Con una Perforación Horizontal Dirigida (PHD), el proyecto Vaca Muerta Oil Sur inició el paso subfluvial en cercanías de Chelforó. Se trata de un tramo técnico clave: un túnel de unos 660 metros para tender cañería de 30”, con controles diarios de la Provincia sobre seguridad, integridad del revestimiento y ejecución en campo.
El oleoducto VMOS volvió a mostrar movimiento en un punto neurálgico del Valle: esta semana comenzó el cruce del río Negro mediante Perforación Horizontal Dirigida (PHD/HDD), una técnica utilizada para atravesar cursos de agua sin abrir zanja en el lecho y minimizando la intervención superficial. La tarea se ejecuta en cercanías de Chelforó, con inicio de perforación sobre la margen Norte (progresiva PK 120) y salida estimada en la margen Sur (aprox. PK 121). Los puntos de entrada y salida se ubican a unos 180 metros y 228 metros de las márgenes, respectivamente.
En términos simples: la obra “va por abajo del río”. En términos técnicos, la PHD arranca con la preparación de los terrenos y la construcción de las locaciones de acometida y recepción; luego viene la perforación piloto, el ensanche/rectificación del túnel, el armado de la columna de caños y, finalmente, la inserción por tracción de la tubería a través del recorrido ya perforado. El guiado se realiza con control electromagnético, con instrumentos que informan inclinación, rumbo y orientación de la herramienta para sostener la trayectoria prevista.
Según informó el Gobierno rionegrino, el cruce subfluvial tiene una longitud estimada de 660 metros y está diseñado para instalar una cañería de 30 pulgadas de diámetro y 11,3 mm de espesor, con revestimiento externo de mantas termocontraíbles reforzadas, específicas para este tipo de intervenciones. Antes de la inserción se ejecuta una prueba hidráulica de la cañería, y el ensayo se repite una vez instalada en el túnel, antes de la conexión definitiva.
Un punto que Río Negro busca subrayar —y que en E360 seguimos de cerca— es el esquema de control en obra. La Secretaría de Energía y Ambiente, a través del área de Hidrocarburos, indicó que mantiene controles diarios en campo para verificar cada etapa, la integridad del revestimiento y los protocolos de seguridad operativa. En esa línea, la secretaria de Hidrocarburos Mariela Moya señaló que la Provincia está encima del procedimiento “con controles diarios” para asegurar estándares técnicos y de seguridad acordes a la magnitud del cruce.
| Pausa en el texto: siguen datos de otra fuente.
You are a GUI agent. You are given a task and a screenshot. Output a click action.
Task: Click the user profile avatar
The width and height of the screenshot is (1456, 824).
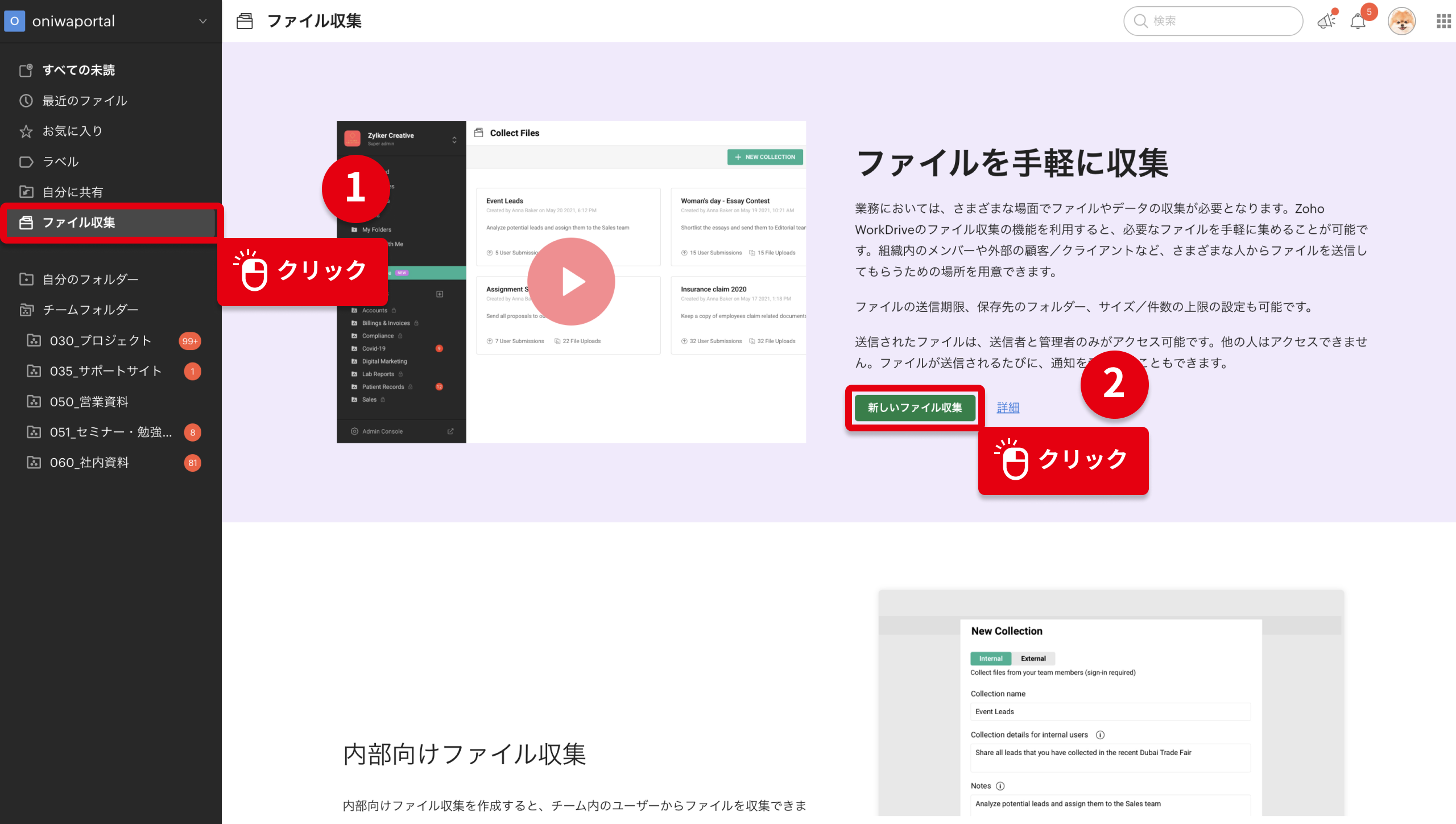[1401, 22]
También hay una dimensión ambiental y de trazabilidad técnica: la operación utiliza fluidos de perforación con base de agua dulce, combinados con bentonita y polímeros biodegradables, con análisis periódicos tanto del fluido de inyección como de los lodos de retorno para sostener las condiciones requeridas según el suelo.
Este avance se inscribe en una obra de escala mayor: el Vaca Muerta Oil Sur es el ducto que conectará la producción de Vaca Muerta con la costa rionegrina para habilitar un nuevo corredor exportador, con terminal en Punta Colorada. De acuerdo con información oficial previa, el proyecto contempla una traza del orden de 600 kilómetros, una inversión superior a US$ 3.000 millones y capacidad de transporte de hasta 550.000 barriles diarios, con posibilidad de ampliación por encima de 700.000 barriles por día.